At church today, I spoke and led the music. After the meeting a woman that looked familiar to me came up and said, "I am Julie, do you remember me?" I didn't at first but she said, "When I came to live with my in-laws a few years back, you were so friendly and you took me with you to the temple every week for a few months and I loved going and visiting with you and getting to know you. You are so beautiful and I just wanted to tell you "thank you" and was so happy you got up to speak and I got to see your beautiful face."  
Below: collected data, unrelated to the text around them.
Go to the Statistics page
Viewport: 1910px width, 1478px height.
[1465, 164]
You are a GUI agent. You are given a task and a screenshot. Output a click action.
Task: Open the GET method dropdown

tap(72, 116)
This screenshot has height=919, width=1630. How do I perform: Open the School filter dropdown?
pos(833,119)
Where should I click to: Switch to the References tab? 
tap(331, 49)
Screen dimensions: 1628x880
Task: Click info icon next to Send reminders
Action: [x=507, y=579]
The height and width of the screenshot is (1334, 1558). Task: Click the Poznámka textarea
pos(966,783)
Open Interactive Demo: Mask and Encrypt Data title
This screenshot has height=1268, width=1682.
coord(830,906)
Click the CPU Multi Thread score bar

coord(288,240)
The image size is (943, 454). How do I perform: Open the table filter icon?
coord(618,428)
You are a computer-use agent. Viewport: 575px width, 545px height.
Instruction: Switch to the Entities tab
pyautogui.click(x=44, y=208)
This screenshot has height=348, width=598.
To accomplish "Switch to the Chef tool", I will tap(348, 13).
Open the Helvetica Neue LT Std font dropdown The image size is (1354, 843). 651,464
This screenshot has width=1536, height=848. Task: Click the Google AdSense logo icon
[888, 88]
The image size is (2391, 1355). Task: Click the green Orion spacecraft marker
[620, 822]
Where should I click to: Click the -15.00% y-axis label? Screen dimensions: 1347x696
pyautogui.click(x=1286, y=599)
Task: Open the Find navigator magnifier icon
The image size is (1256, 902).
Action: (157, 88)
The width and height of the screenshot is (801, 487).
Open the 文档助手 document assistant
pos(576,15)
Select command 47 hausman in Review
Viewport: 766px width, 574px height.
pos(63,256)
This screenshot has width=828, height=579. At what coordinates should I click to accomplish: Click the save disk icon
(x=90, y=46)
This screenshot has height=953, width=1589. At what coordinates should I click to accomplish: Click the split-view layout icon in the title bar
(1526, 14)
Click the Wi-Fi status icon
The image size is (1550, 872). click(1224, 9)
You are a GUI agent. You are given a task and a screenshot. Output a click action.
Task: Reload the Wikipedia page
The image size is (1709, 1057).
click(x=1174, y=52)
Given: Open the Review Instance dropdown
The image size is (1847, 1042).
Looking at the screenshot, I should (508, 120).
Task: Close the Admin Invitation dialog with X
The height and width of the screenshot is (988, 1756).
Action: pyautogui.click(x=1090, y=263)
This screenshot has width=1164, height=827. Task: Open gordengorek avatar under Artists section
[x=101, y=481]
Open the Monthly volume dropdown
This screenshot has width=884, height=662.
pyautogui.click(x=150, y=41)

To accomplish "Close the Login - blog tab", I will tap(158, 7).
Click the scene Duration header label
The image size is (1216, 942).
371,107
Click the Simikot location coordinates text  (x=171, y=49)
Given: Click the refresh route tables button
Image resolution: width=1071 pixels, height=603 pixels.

It was right after I was pondering on writing this blog post tonight. Why do we judge ourselves so harshly and allow what some "haters" may say to effect how we see ourselves. The girls asked if I was going to go back online dating after Princess Five graduates and I have said, "I wouldn't want to marry me so why would I want someone that would?" How can I expect others to accept in me what I don't accept myself? I have to share that part of that is that I have parasites and don't want to marry someone and give it to them so it isn't all about weight but part of it is about my weight. 
 
I love that there are people out there who see past the waist line and the clothing size and I feel that God is giving me a lesson to not judge others. I used to think, "I have five kids and can loose the weight, why don't they lose it?" Now, I understand the they may be doing EVERYTHING in their power to lose it and it just isn't coming off. It is always interesting to me how God teaches us lesson on not judging. 

The hard part about that is, that now I am not judging others and always have an added measure of understanding why they are in the situation they are in, but what I can't seem to come up with is how to overcome judging myself. Even though I know I am doing everything I can taking care of my mother, children, home and church obligations, I can't seem to get over the fact that I feel like I am a failure somehow. 

I just have to get up each day and know that I am trying. I am trying to feel good about how crappy I feel. I am trying to be the best mom and grandma I can be. I am trying to keep up on my yard and house. I am trying to figure out these parasites not only for me but for my family and neighbors and the many people who continually contact me saying they have the same symptoms. I am trying to be the best me I can be with what I have been given. 

I wonder though, will trying ever be enough.......  The above picture is me 7 years ago on a trampoline and is who I feel I want to be..... The bottom picture is me today. This is who I am.....  Will it be enough?????